Analysis of Hessian Scaling for Local and Global Costs in Variational Quantum Algorithm
Yihan Huang, Yangshuai Wang
TL;DR
The paper develops a rigorous, variance-based framework to assess Hessian resolvability in variational quantum algorithms at random initialization. By leveraging exact parameter-shift identities, Hessian entries are expressed as finite linear combinations of shifted costs, reducing entrywise variance to a covariance-quadratic form governed by lightcone geometry. A sharp dichotomy emerges: global objective costs exhibit exponential Hessian concentration with system size, leading to prohibitive shot complexity $O(e^{\alpha n})$, while termwise $k$-local objectives retain polynomially decaying variance tied to the backward lightcone growth, enabling tractable sampling with $O(\mathrm{poly}(n))$ shots. These results are corroborated by extensive numerical experiments across system sizes, depths, and a TFIM-based VQE, highlighting the practical implications for employing second-order optimization in VQAs and guiding architectural and objective design to ensure curvature information remains statistically accessible.
Abstract
Barren plateaus are typically characterized by vanishing gradients, yet the feasibility of curvature-based optimization fundamentally relies on the statistical resolvability of the Hessian matrix. In this work, we quantify the entrywise resolvability of the Hessian for Variational Quantum Algorithms at random initialization.

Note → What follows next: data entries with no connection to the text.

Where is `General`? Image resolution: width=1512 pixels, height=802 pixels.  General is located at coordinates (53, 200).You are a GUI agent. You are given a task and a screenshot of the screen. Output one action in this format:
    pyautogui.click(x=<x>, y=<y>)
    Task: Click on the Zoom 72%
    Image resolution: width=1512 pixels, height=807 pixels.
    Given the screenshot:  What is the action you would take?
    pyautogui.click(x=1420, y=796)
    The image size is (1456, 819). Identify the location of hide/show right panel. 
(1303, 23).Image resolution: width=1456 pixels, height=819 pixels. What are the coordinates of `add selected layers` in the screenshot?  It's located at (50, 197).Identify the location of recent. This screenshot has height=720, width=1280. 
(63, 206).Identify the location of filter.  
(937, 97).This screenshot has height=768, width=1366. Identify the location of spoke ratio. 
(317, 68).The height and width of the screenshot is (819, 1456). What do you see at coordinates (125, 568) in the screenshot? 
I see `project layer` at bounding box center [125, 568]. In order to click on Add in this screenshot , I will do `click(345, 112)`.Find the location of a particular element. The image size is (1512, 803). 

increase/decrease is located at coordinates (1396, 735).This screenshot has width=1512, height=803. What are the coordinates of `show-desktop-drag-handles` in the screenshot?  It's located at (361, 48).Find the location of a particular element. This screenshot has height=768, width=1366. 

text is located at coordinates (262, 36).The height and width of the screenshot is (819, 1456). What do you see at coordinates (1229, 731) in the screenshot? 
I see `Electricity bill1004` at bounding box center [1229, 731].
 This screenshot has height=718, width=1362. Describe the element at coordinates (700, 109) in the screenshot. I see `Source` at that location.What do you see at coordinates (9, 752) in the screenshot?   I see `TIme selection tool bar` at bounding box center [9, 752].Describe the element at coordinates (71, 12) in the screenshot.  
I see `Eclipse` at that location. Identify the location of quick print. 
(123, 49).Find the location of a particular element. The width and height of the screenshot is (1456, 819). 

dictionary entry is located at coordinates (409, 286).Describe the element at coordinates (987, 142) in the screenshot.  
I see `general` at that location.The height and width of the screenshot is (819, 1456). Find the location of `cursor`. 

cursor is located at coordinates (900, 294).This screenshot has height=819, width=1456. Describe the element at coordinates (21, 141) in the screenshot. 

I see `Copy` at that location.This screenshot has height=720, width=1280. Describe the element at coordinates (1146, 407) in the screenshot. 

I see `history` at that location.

By leveraging exact second-order parameter-shift rules, we derive a structural representation that reduces the variance of Hessian entries to a finite covariance quadratic form of shifted cost evaluations. This framework reveals two distinct scaling regimes that govern the sample complexity required to resolve Hessian entries against shot noise. For global objectives, we prove that Hessian variances are exponentially suppressed, implying that the number of measurement shots must scale as $O(e^{αn})$ with the number of qubits $n$ to maintain a constant signal-to-noise ratio. In contrast, for termwise local objectives in bounded-depth circuits, the variance decay is polynomial and explicitly controlled by the backward lightcone growth on the interaction graph, ensuring that curvature information remains statistically accessible with $O(\mathrm{poly}(n))$ shots. Extensive numerical experiments across varying system sizes and circuit depths demonstrate these theoretical bounds and the associated sampling costs. Our results provide a rigorous criterion for the computational tractability of second-order methods at initialization.